EXERCISE AIM
Rename "headband" to "hairband" in the records from the line with "How do I perform: Click the left end cap" up to and including the line with "coord(192,151)", leaving everything else unchanged. Give back only those lines.

::::

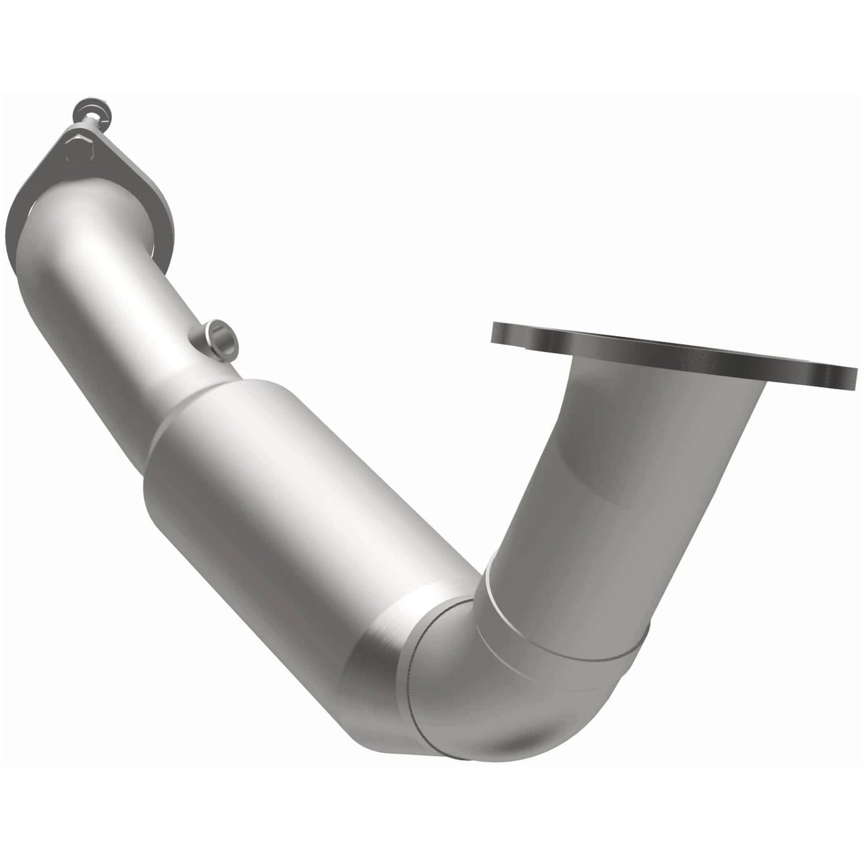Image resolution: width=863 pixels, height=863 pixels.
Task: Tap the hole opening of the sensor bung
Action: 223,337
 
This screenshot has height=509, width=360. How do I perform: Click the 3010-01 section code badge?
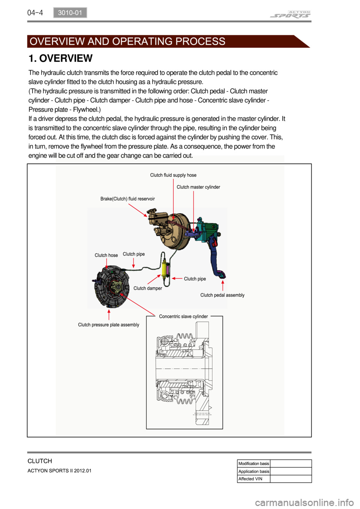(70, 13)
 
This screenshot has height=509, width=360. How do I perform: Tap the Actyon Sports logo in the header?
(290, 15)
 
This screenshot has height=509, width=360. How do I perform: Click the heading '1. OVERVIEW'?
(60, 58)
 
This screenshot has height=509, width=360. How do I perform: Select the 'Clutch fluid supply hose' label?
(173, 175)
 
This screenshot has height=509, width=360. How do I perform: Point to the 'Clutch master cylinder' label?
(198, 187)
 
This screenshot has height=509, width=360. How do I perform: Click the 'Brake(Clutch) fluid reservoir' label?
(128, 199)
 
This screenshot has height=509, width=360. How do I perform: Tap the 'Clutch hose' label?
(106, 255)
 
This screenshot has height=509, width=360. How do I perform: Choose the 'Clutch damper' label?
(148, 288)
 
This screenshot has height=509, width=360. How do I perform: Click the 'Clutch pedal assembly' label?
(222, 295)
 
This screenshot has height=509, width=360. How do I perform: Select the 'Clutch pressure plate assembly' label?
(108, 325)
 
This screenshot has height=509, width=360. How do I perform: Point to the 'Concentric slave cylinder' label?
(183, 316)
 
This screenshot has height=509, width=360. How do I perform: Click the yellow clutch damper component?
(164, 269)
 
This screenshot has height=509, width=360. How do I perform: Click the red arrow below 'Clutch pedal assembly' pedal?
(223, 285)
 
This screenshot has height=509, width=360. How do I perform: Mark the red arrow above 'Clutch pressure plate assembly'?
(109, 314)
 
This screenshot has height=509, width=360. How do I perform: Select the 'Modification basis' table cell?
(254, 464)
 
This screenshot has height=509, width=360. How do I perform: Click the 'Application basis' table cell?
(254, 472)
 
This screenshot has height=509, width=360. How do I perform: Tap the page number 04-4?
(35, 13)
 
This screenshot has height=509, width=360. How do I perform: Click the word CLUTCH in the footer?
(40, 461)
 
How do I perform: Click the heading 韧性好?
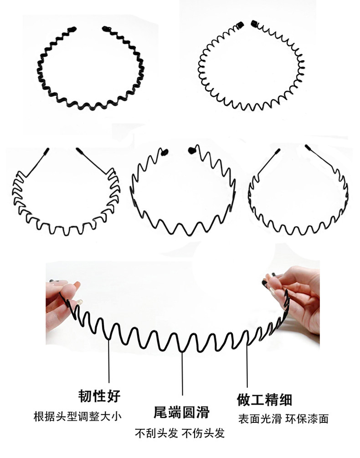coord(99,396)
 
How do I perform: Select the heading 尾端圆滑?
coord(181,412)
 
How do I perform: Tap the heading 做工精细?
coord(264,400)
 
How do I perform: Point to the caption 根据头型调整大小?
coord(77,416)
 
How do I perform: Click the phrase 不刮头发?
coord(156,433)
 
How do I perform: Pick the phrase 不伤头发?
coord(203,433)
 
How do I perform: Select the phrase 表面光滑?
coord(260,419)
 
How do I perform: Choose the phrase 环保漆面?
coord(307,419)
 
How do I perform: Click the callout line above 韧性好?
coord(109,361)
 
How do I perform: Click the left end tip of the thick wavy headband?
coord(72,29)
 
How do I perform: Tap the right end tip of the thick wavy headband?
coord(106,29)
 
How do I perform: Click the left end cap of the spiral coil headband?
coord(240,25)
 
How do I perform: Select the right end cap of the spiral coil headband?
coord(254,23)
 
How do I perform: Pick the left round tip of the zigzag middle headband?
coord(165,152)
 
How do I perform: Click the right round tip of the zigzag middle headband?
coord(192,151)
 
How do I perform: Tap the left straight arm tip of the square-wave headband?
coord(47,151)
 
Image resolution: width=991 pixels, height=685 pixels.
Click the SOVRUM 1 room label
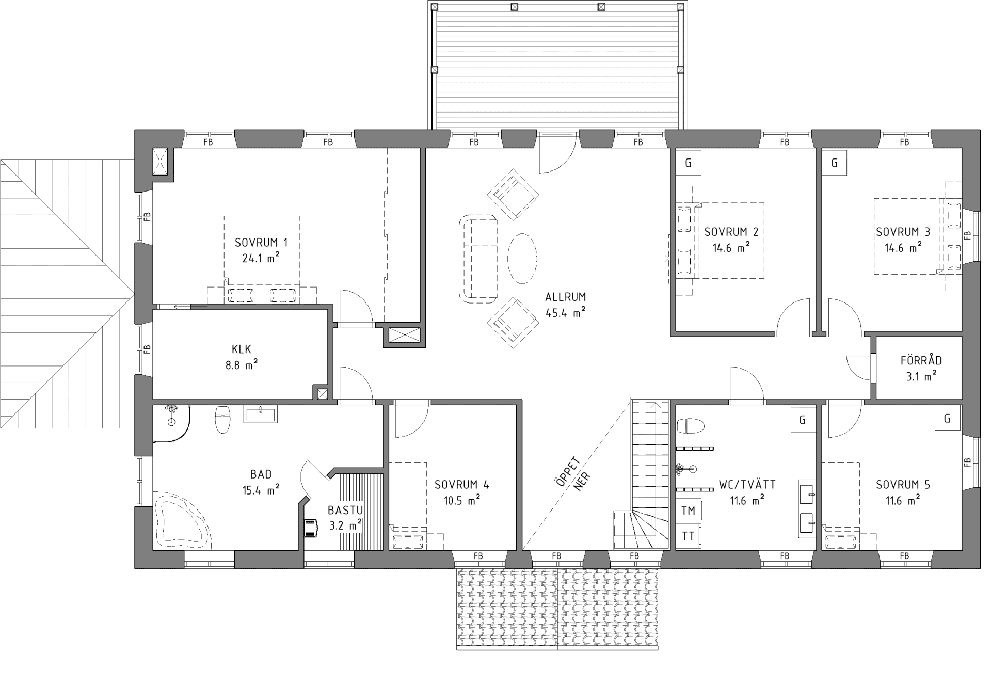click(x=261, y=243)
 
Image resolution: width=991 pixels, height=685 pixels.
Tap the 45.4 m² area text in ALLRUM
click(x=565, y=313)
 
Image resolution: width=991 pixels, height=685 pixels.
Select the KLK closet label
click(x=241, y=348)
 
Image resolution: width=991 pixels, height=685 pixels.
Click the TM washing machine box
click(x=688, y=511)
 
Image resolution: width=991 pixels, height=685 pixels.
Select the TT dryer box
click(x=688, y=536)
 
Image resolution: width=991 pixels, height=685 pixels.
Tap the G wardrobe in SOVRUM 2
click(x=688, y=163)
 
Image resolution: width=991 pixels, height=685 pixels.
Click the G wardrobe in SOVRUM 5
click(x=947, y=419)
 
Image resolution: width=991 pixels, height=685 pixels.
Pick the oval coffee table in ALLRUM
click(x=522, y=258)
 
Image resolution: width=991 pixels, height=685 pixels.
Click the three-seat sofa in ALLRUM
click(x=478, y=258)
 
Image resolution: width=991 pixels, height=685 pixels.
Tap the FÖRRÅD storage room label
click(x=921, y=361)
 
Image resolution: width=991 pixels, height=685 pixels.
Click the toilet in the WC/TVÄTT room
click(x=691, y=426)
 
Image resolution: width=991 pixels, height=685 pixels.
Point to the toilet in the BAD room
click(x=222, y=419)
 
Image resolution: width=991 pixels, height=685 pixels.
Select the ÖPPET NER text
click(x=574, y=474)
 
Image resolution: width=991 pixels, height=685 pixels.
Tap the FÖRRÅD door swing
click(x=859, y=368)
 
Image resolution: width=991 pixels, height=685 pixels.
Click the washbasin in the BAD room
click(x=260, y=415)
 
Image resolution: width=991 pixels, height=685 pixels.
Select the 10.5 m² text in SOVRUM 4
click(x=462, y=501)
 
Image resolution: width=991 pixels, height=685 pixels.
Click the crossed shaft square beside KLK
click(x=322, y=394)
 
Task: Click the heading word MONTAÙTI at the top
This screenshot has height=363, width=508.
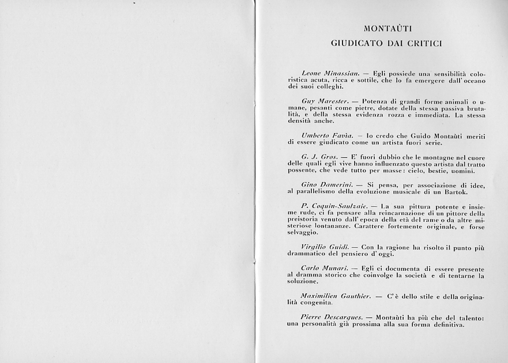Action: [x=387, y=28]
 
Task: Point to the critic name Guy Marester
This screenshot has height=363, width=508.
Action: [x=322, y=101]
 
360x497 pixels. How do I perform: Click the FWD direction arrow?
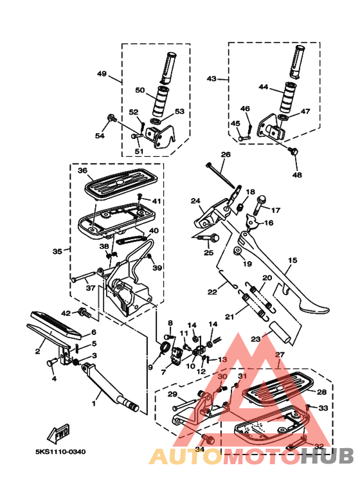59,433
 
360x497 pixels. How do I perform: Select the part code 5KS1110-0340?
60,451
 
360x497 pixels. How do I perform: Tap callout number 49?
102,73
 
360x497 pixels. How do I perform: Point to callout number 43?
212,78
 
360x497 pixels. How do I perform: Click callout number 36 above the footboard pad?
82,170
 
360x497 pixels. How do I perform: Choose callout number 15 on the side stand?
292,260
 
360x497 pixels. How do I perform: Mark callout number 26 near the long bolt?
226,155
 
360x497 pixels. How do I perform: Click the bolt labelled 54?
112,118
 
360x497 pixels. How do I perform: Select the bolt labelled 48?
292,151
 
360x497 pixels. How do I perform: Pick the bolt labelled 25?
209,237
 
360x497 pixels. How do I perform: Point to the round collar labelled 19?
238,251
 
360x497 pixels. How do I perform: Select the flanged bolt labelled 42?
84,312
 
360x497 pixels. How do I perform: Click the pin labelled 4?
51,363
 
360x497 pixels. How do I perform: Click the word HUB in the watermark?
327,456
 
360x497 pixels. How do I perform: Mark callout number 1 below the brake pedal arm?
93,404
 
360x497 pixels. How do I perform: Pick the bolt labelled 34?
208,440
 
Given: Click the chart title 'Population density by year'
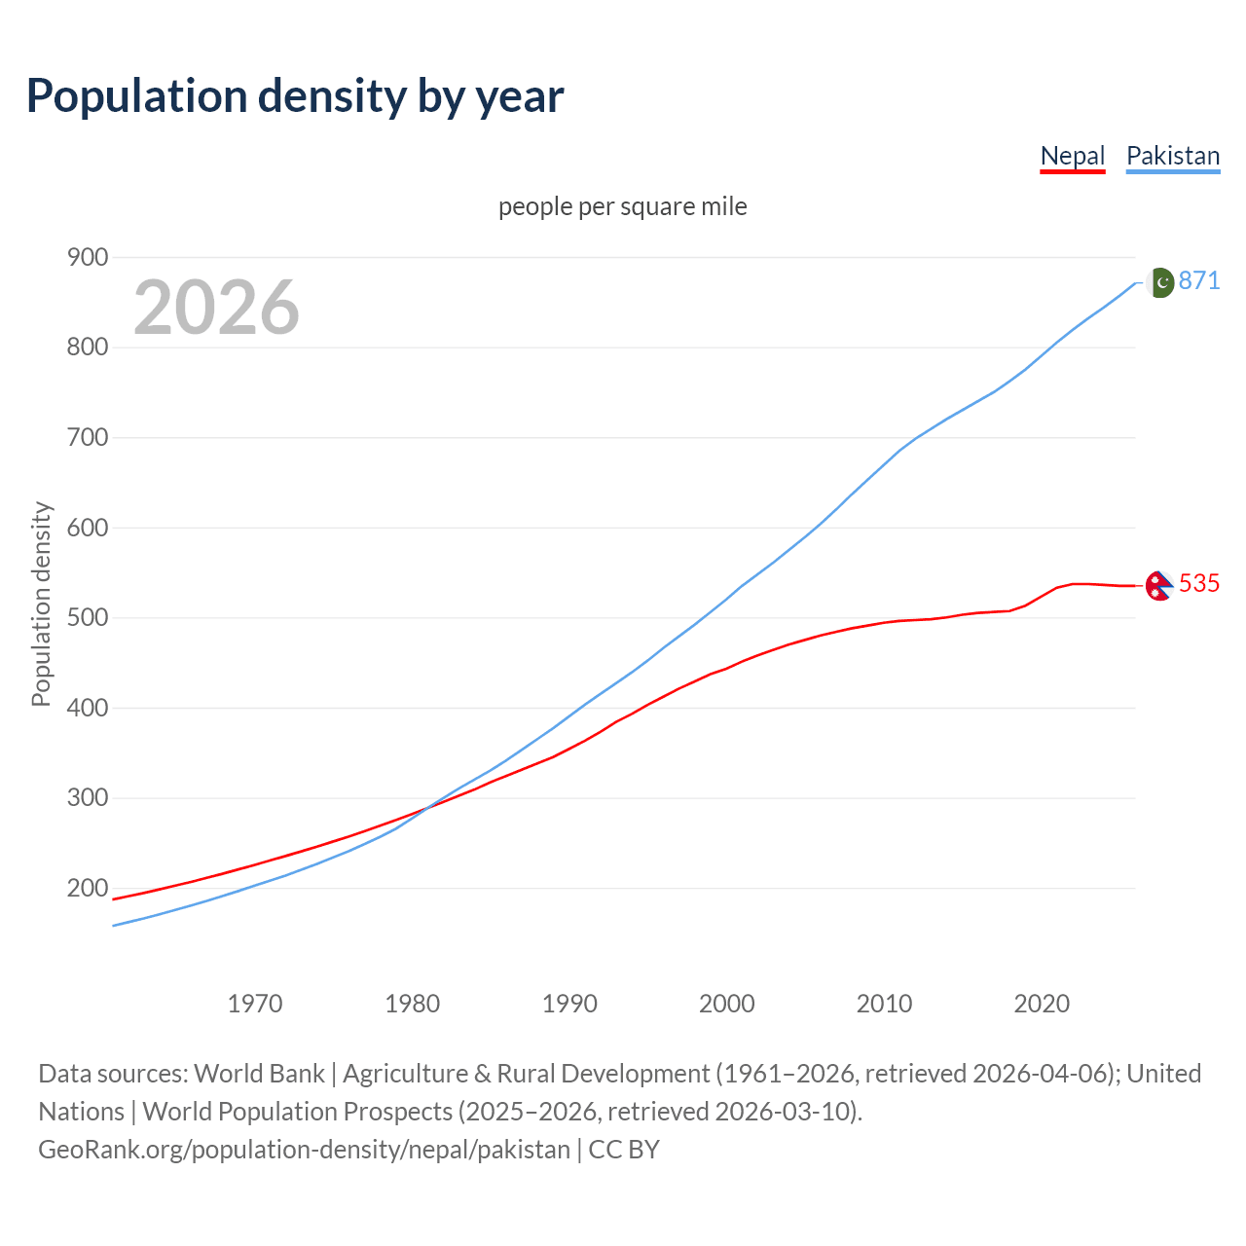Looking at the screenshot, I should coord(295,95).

::::

ANSWER
How do I perform: Click the left end cap of the spiral coil hairband?
coord(240,25)
 
How do I perform: Select the right end cap of the spiral coil hairband?
coord(254,23)
 
How do I perform: Pick the left round tip of the zigzag middle hairband?
coord(165,152)
 
How do I perform: Click the right round tip of the zigzag middle hairband?
coord(192,151)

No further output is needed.